(Beginning of RECORD EXTRACTS)
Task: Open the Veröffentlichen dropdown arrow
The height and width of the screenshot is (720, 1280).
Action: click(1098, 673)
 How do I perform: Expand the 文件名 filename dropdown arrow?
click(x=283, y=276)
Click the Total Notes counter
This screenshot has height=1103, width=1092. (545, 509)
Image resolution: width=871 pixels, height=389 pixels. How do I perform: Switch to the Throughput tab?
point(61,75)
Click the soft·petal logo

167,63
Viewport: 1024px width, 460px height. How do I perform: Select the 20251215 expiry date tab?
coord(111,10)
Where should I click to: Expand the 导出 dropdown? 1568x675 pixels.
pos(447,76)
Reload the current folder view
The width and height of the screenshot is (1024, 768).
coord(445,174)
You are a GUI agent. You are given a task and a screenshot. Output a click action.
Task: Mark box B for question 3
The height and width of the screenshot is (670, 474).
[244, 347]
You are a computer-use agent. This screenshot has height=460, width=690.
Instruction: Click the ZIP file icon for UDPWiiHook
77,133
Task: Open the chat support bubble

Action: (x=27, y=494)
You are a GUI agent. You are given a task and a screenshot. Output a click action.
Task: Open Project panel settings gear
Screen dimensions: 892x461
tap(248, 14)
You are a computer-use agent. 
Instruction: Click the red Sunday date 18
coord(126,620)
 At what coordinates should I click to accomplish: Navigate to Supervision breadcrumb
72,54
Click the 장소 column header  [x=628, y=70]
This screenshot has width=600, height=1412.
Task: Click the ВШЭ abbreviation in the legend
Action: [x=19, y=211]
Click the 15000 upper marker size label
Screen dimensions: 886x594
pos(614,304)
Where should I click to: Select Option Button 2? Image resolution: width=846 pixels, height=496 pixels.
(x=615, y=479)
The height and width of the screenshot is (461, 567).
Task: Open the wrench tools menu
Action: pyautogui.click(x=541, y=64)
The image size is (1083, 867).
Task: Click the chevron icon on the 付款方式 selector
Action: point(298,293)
(End of RECORD EXTRACTS)
= EXERCISE DIRECTIONS =
Gather each line of the records holding the string "computer".

= ANSWER TO THIS PROBLEM =
You are a computer-use agent. This screenshot has height=460, width=690.
You are a computer-use agent. 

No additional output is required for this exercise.